I'd like to see the bonuses and proficiencies before I start asking "How are X and Y different?" Granted, I'm probably not going to use them as written anyway, and I'll, at best, borrow the background trait. But, I don't think the background proficiencies are all that great for the concept, all the time. For example, I've played a few soldier characters, and none of them would be proficient, from a thematic standpoint, with intimidate (some were, in prior editions, but that was more that class skill lists are the devil, not that it fit their character), most of them wouldn't be proficient in land vehicles, since most were basic infantry, barely trained in any combat, before given a weapon and thrown out onto the battlefield, and I still scratch my head as to why a gaming set is something you need proficiency in.

Lord Raziere
2014-08-01, 05:12 AM
I'd like to see the bonuses and proficiencies before I start asking "How are X and Y different?" Granted, I'm probably not going to use them as written anyway, and I'll, at best, borrow the background trait. But, I don't think the background proficiencies are all that great for the concept, all the time. For example, I've played a few soldier characters, and none of them would be proficient, from a thematic standpoint, with intimidate (some were, in prior editions, but that was more that class skill lists are the devil, not that it fit their character), most of them wouldn't be proficient in land vehicles, since most were basic infantry, barely trained in any combat, before given a weapon and thrown out onto the battlefield, and I still scratch my head as to why a gaming set is something you need proficiency in.

Well it sounds like your not choosing the right background. Soldier sounds like an experienced soldier. As in the kind that has done this for years, and has had time to pick up the culture of the military. Time enough to become grizzled and hardened about intimidating and interrogating prisoners, dicing with the other troops over a few mugs of mead and learning how to cheat with the gaming set to earn money, as well as learn how to ride a horse if he wanted to get away from the enemy in time because darn it running on foot won't get you away from those arrows! or that fireball!

sounds like your characters would've been better off with a Folk background. a peasant given a sword and thrown out into the world with no prior combat experience? that is practically the definition of Folk Hero right there. the time in the military spent is too small for it to be a background for that kind of character.

Tholomyes
2014-08-01, 05:44 AM
Well it sounds like your not choosing the right background. Soldier sounds like an experienced soldier. As in the kind that has done this for years, and has had time to pick up the culture of the military. Time enough to become grizzled and hardened about intimidating and interrogating prisoners, dicing with the other troops over a few mugs of mead and learning how to cheat with the gaming set to earn money, as well as learn how to ride a horse if he wanted to get away from the enemy in time because darn it running on foot won't get you away from those arrows! or that fireball!
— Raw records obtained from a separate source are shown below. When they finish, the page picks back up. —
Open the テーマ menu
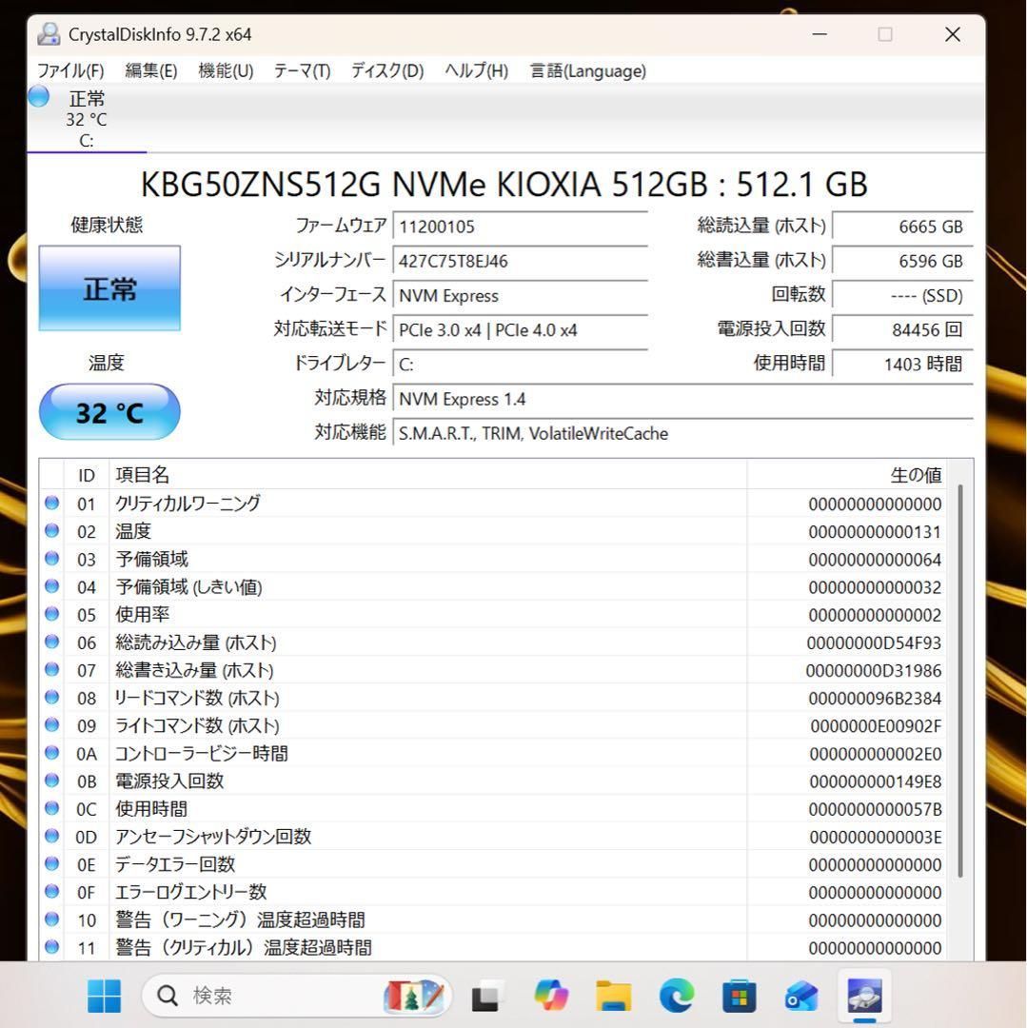 [301, 70]
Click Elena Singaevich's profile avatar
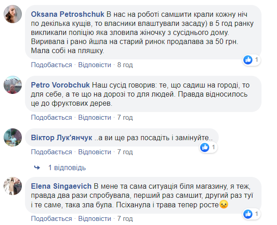The image size is (277, 225). tap(13, 186)
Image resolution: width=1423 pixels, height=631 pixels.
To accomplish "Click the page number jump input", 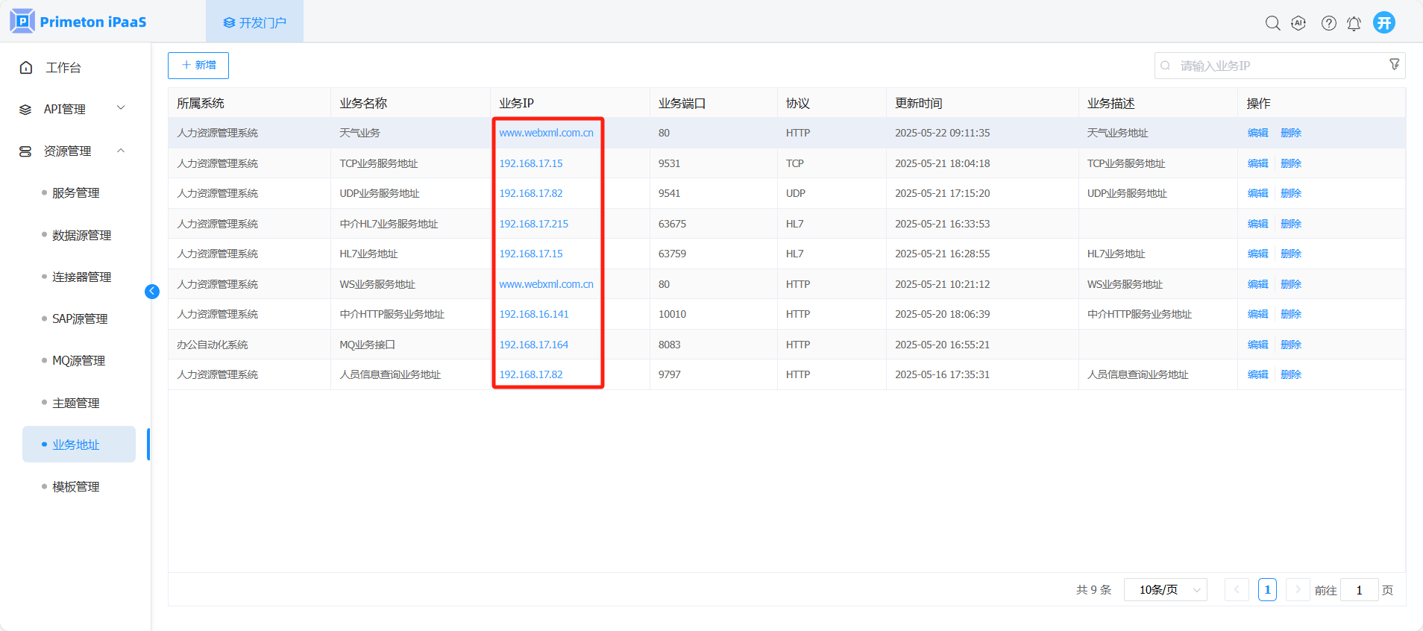I will tap(1359, 590).
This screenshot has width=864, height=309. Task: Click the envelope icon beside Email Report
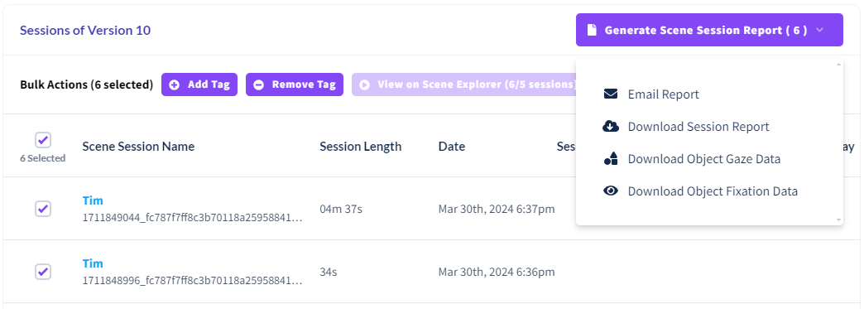(x=611, y=94)
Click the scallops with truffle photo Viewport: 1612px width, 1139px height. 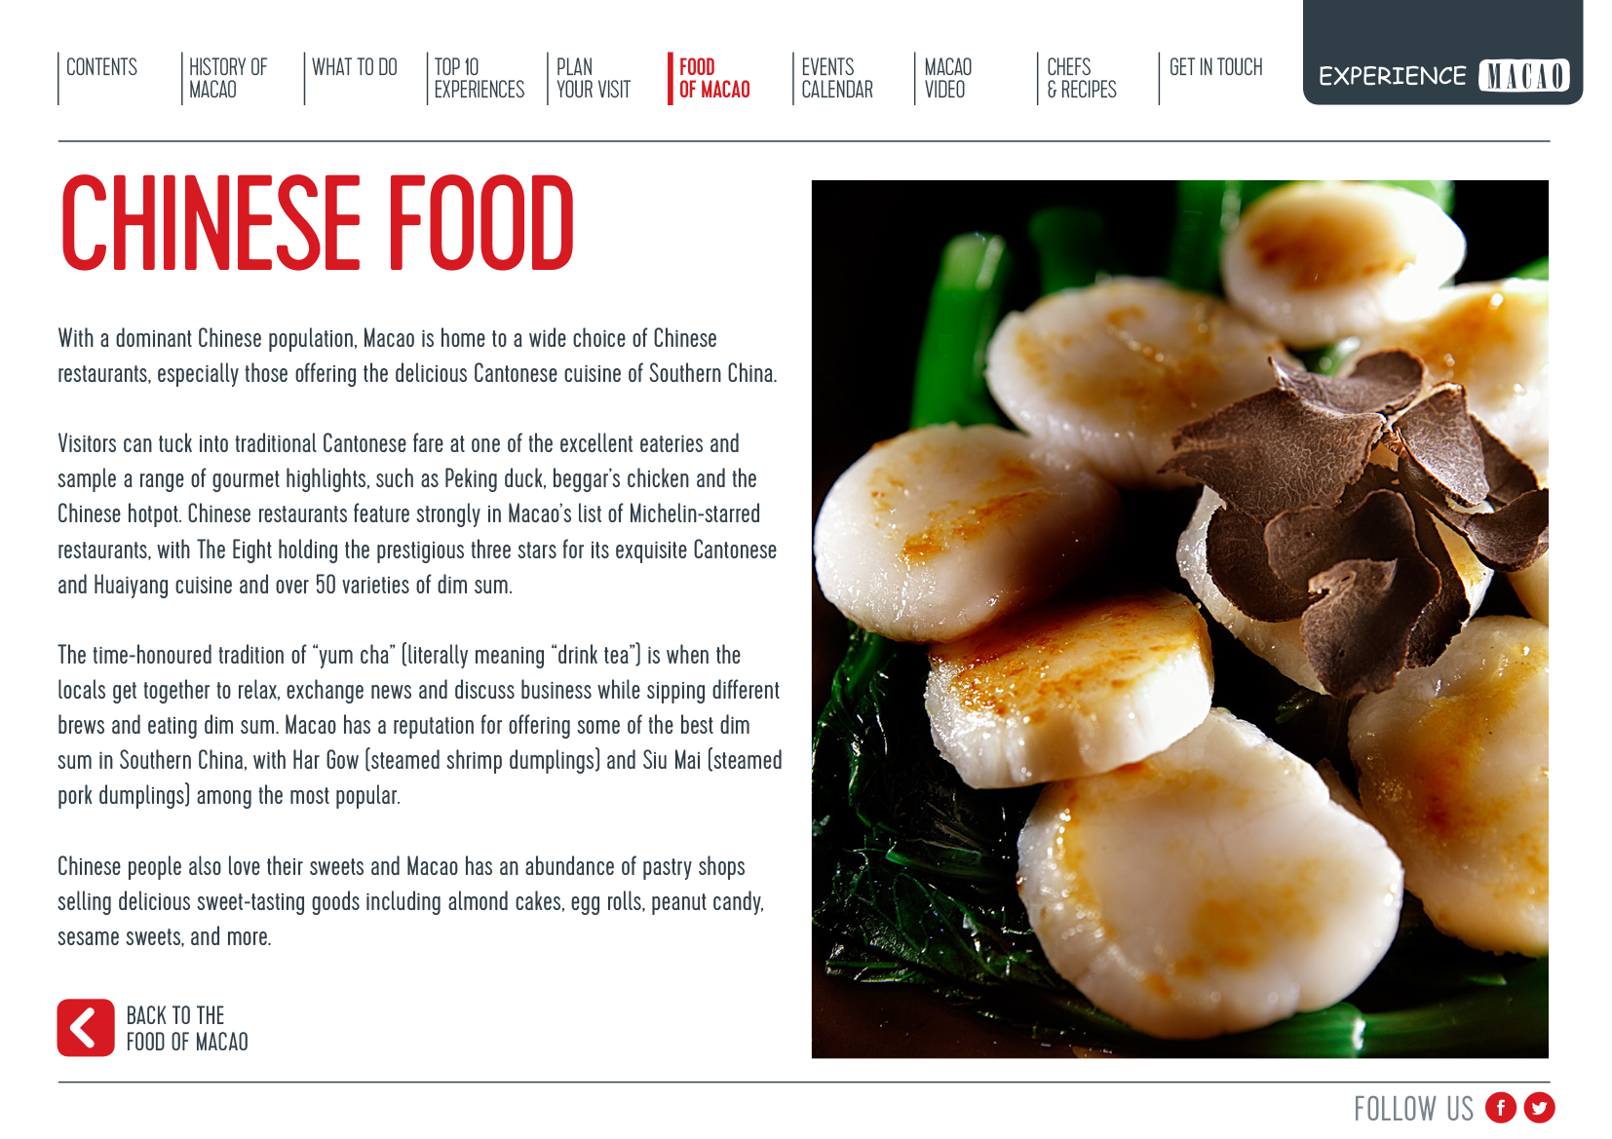click(x=1180, y=619)
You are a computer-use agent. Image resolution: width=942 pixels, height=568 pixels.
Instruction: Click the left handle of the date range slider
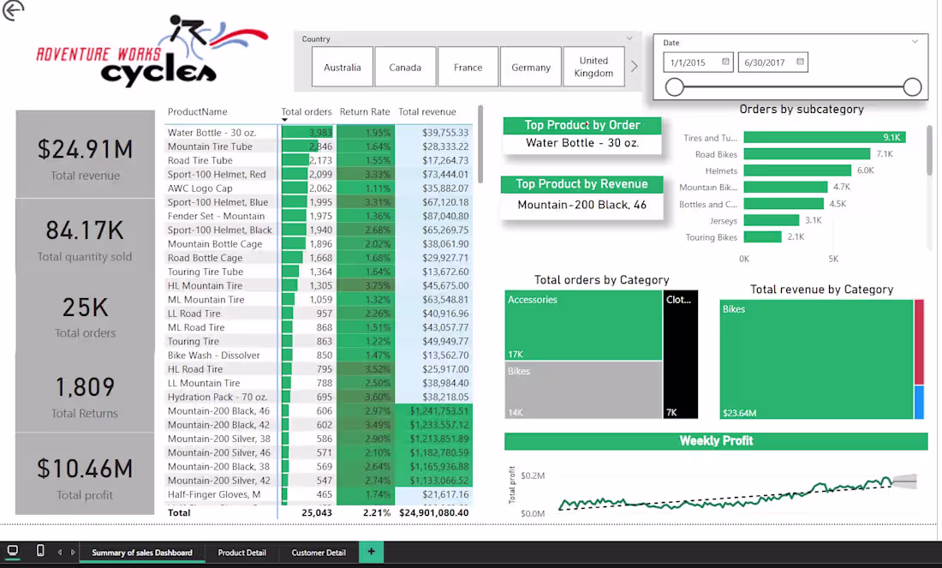675,87

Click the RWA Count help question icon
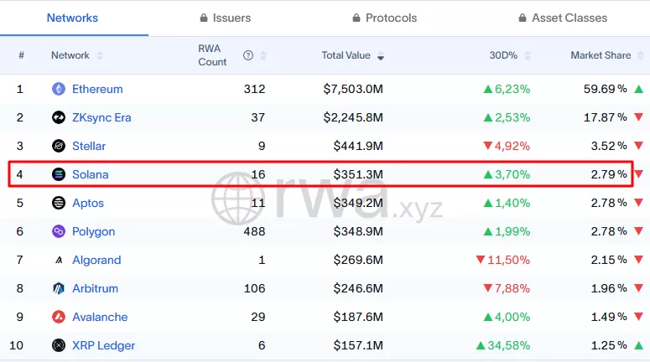pyautogui.click(x=248, y=55)
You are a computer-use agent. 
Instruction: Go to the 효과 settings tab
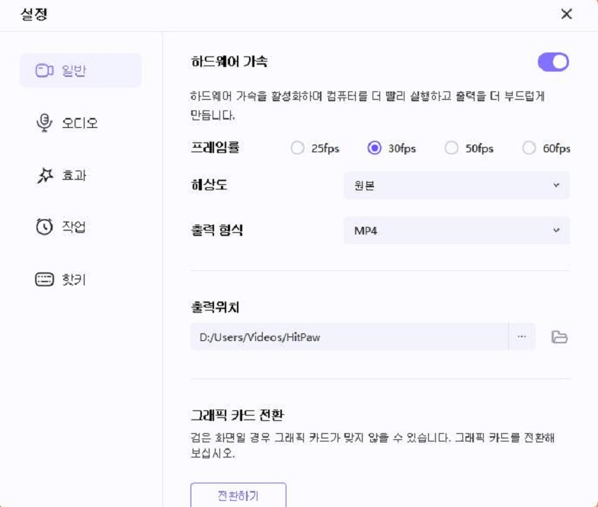pos(74,175)
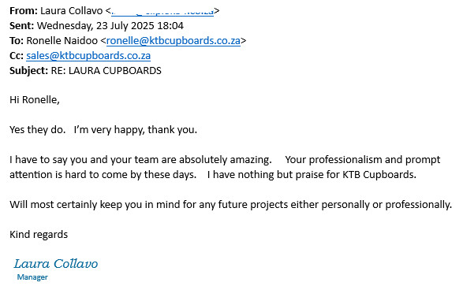Click the bold "Subject:" label
This screenshot has width=463, height=286.
[x=28, y=71]
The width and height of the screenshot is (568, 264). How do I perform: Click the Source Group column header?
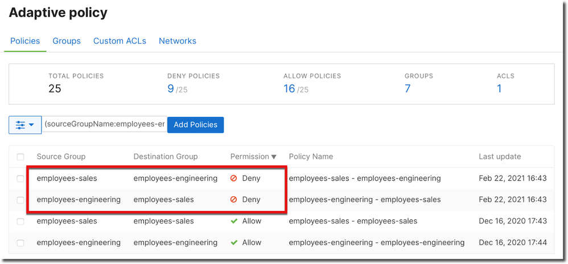coord(61,157)
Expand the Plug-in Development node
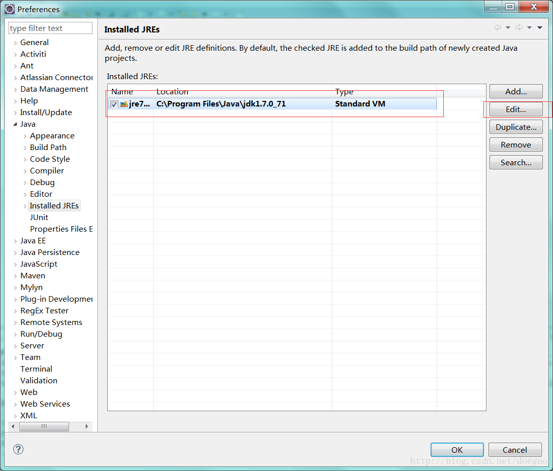This screenshot has width=553, height=471. tap(15, 299)
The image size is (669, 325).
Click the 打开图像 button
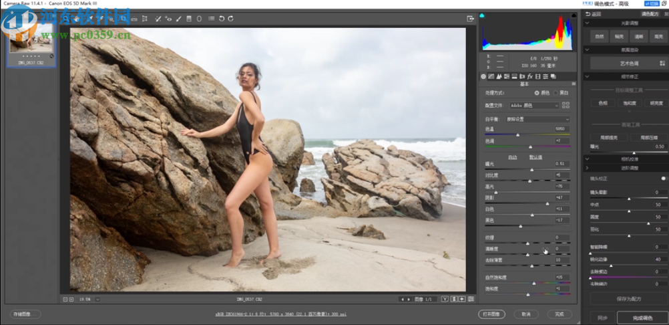[491, 314]
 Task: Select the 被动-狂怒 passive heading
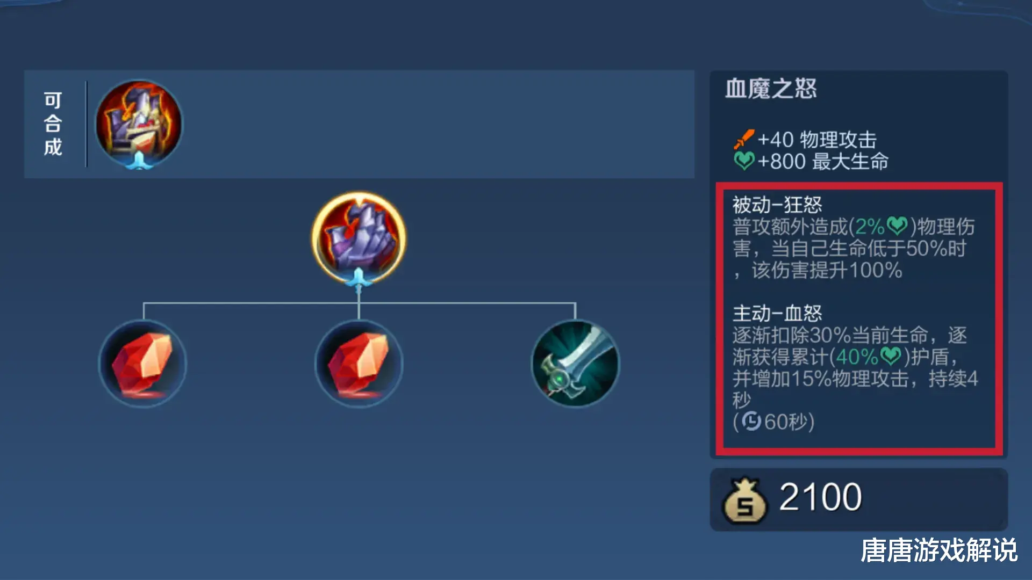pos(777,205)
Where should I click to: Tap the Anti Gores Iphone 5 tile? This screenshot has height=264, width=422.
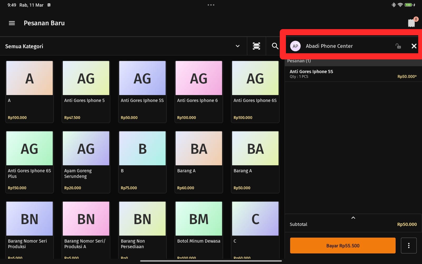click(86, 92)
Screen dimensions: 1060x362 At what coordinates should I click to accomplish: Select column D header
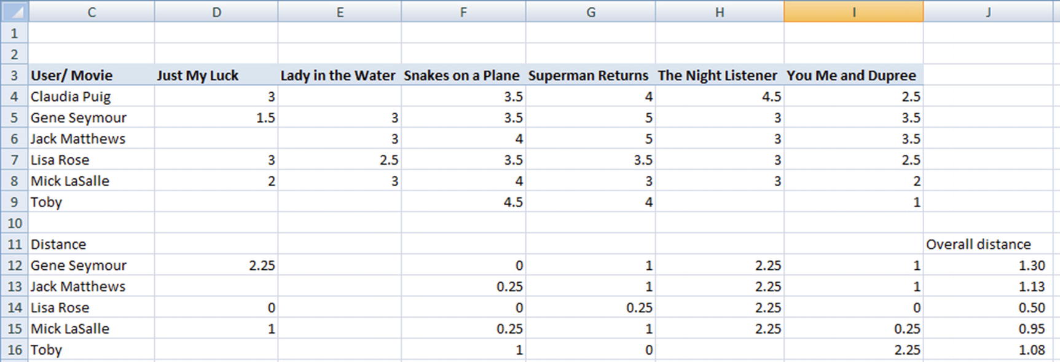point(216,12)
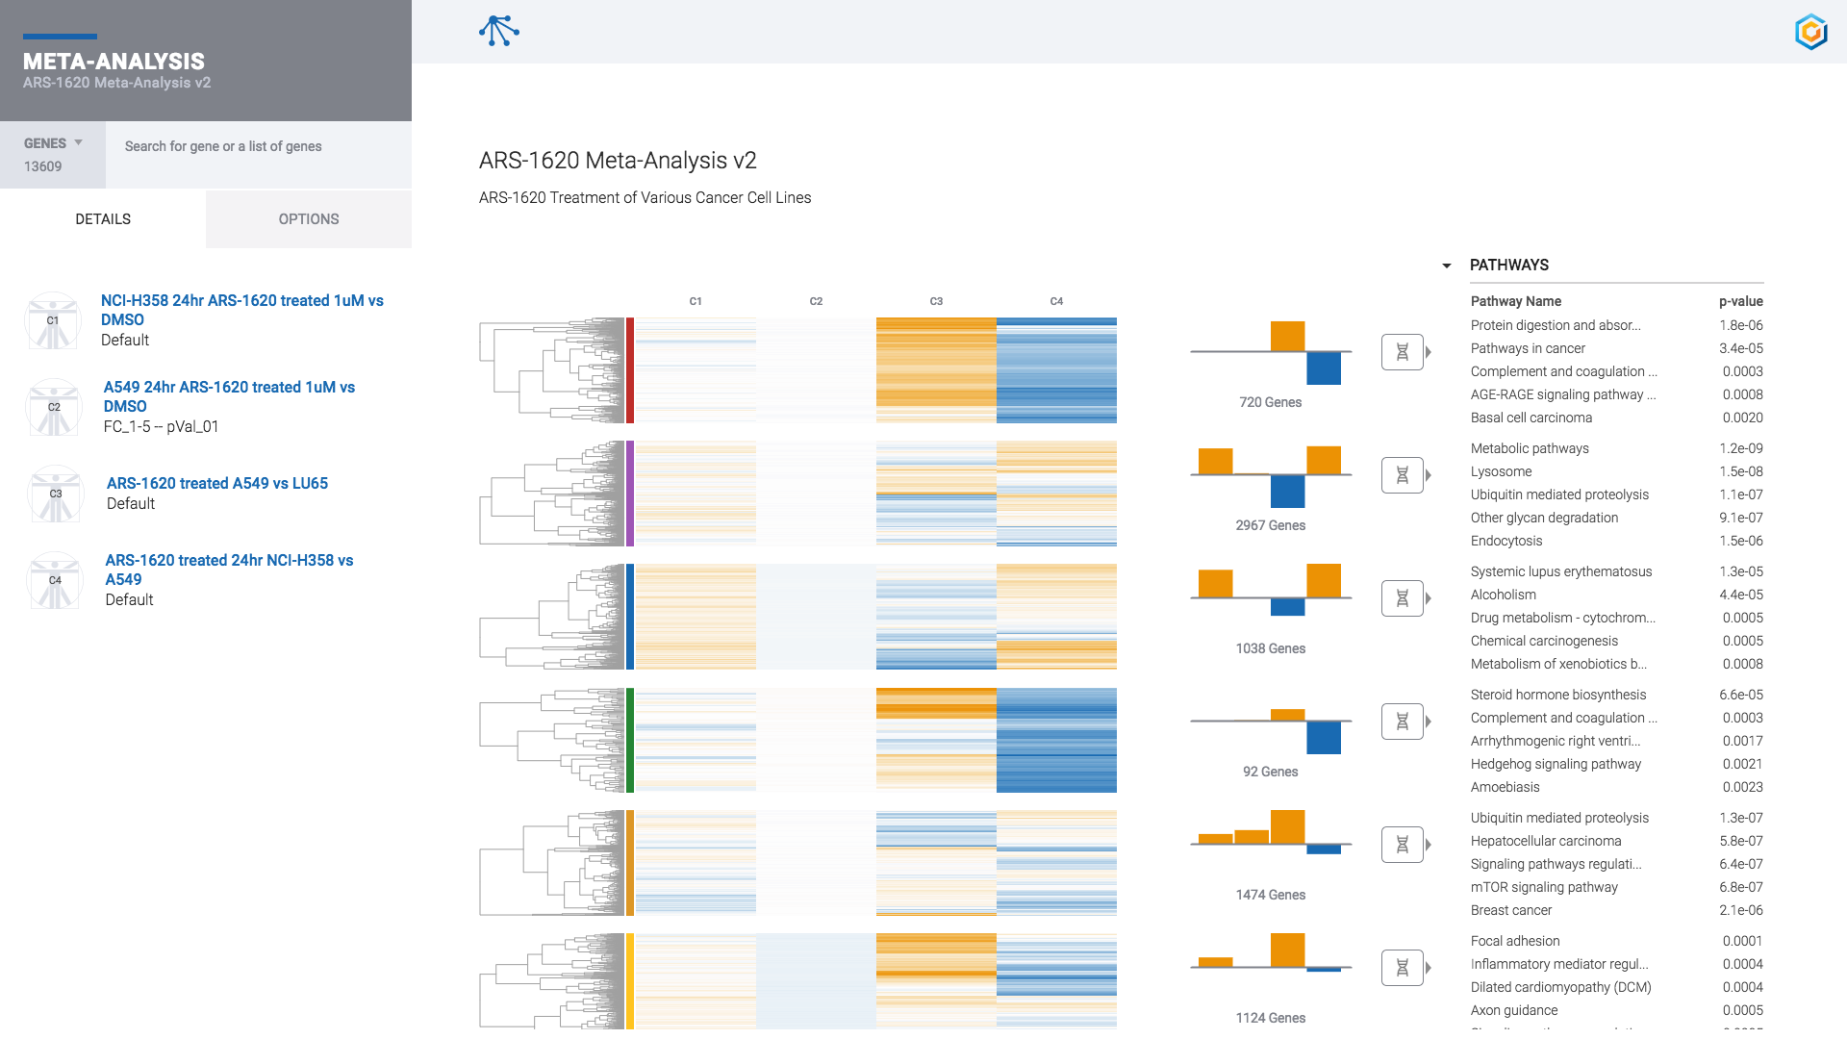Open NCI-H358 24hr ARS-1620 treated comparison link
The height and width of the screenshot is (1039, 1847).
[242, 310]
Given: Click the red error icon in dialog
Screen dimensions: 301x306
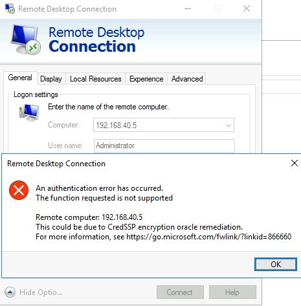Looking at the screenshot, I should (19, 190).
sounds like your characters would've been better off with a Folk background. a peasant given a sword and thrown out into the world with no prior combat experience? that is practically the definition of Folk Hero right there. the time in the military spent is too small for it to be a background for that kind of character.Except, folk hero wouldn't have worked either, for most of them. The big problem with trying to pin down a background is that backgrounds are written for the stereotype, and even when a character might cleave largely to a single stereotypical background, they might only fit 50% or so, to the proficiencies listed for it. And many don't even cling too closely to a single background, anyway. For example, One of my favorite characters from campaigns past was a Human Fighter. Simple to pick out the class. However, of the list of Backgrounds I can pick out all the ones that could be argued as fitting in his background at some point or another: Soldier, Folk Hero, Urchin, Criminal. None of them, however, fit it right. While, admittedly, his background was more complex than others, I can pull a couple other characters, and have similar cases where no background really fits them right. Which is why I see no value in using the Backgrounds, as they are in the PHB, rather than picking proficiencies and a Background Trait to fit the character.

Lord Raziere
2014-08-01, 06:03 AM
it doesn't matter how many fit, it matters what fits THE MOST.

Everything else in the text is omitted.